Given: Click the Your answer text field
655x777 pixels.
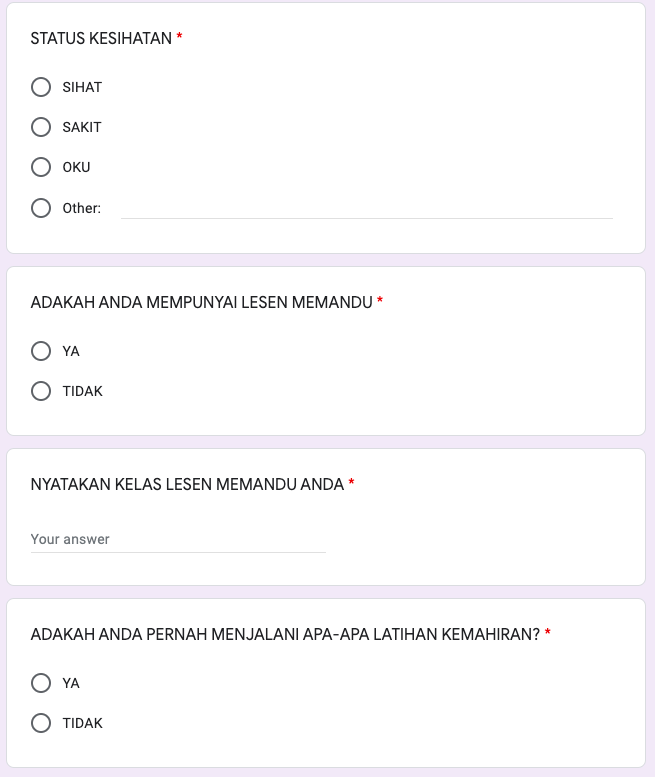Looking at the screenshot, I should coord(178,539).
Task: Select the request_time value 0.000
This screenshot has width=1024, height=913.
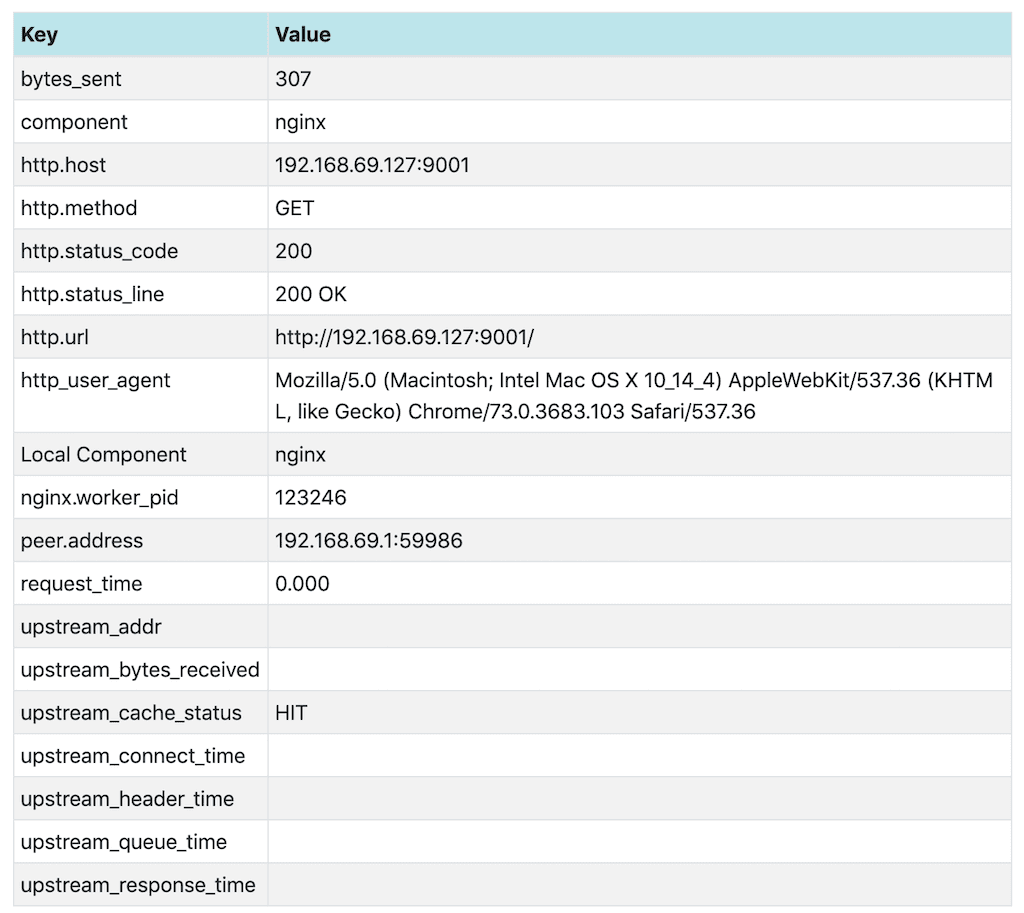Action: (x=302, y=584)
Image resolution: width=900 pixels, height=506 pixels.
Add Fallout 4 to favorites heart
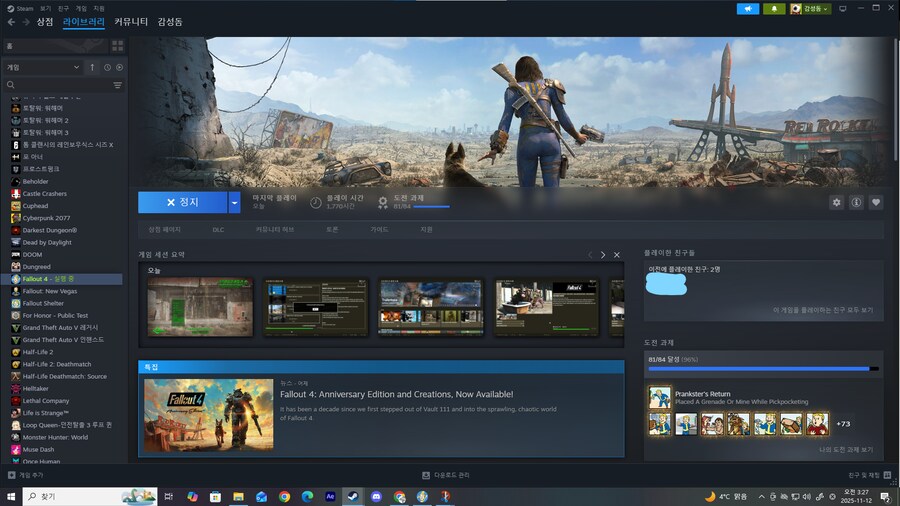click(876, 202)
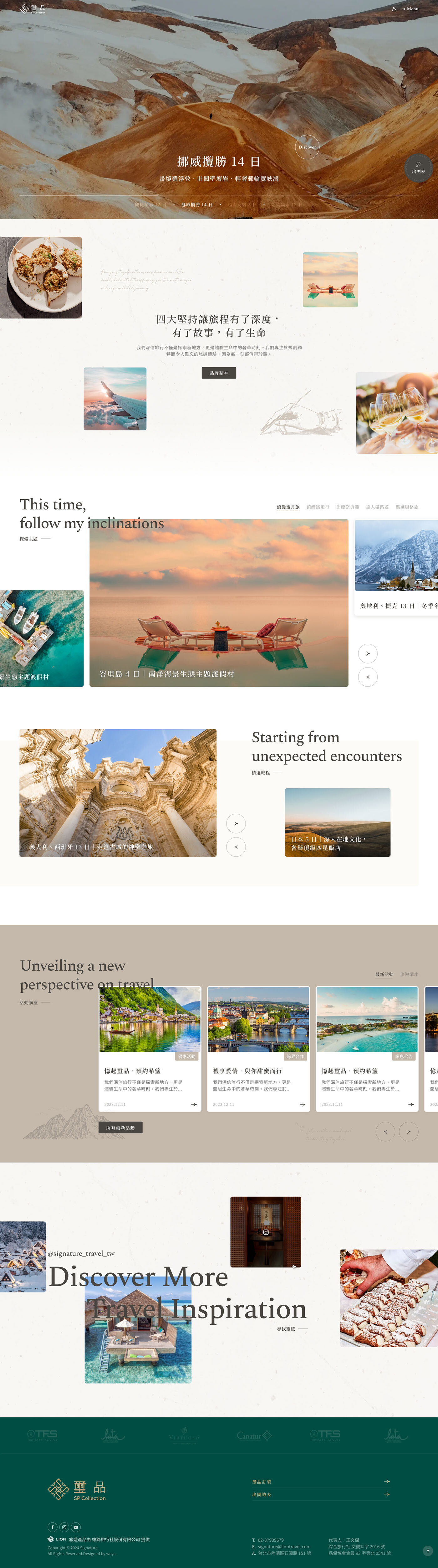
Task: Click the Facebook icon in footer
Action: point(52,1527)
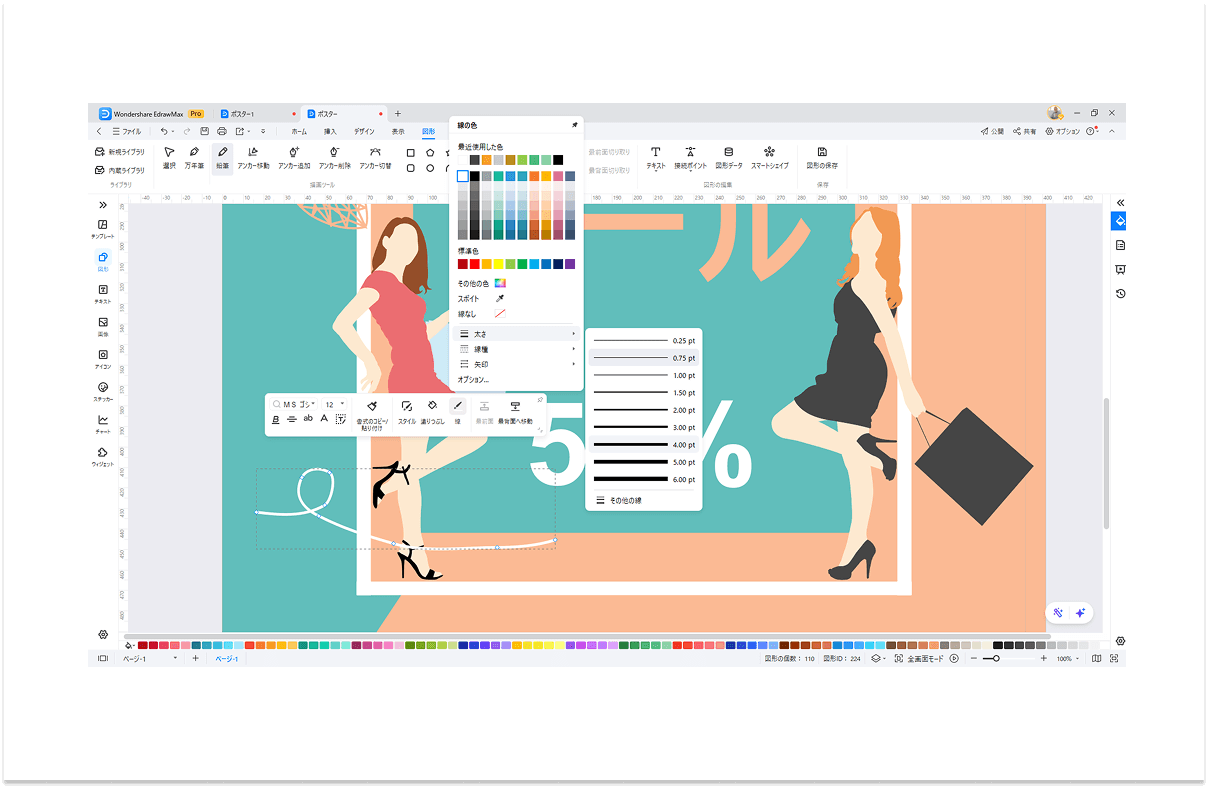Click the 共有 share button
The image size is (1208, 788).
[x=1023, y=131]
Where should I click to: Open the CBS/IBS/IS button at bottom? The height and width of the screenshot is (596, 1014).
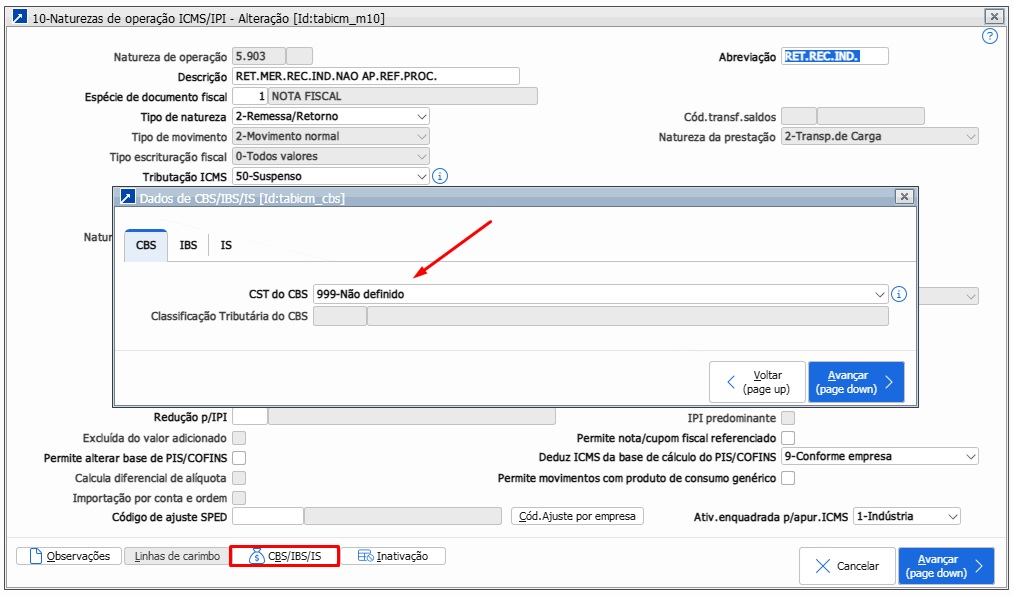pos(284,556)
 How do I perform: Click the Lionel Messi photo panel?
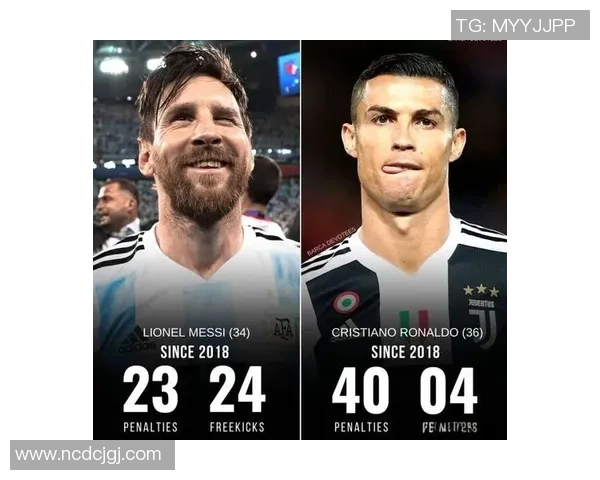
————
Task statement: Give the records back verbatim, pictures excluded.

Output of the exercise:
Given: Click the Your answer text field
655x777 pixels.
Looking at the screenshot, I should coord(178,539).
Task: Select the request_time value 0.000
This screenshot has width=1024, height=913.
Action: (x=302, y=584)
Image resolution: width=900 pixels, height=506 pixels.
Add Fallout 4 to favorites heart
click(876, 202)
Task: Click the Facebook icon in footer
Action: point(52,1527)
Click the 共有 share button
The image size is (1208, 788).
[x=1023, y=131]
Where should I click to: Open the CBS/IBS/IS button at bottom? The height and width of the screenshot is (596, 1014).
pos(284,556)
 How do I perform: Click the Lionel Messi photo panel?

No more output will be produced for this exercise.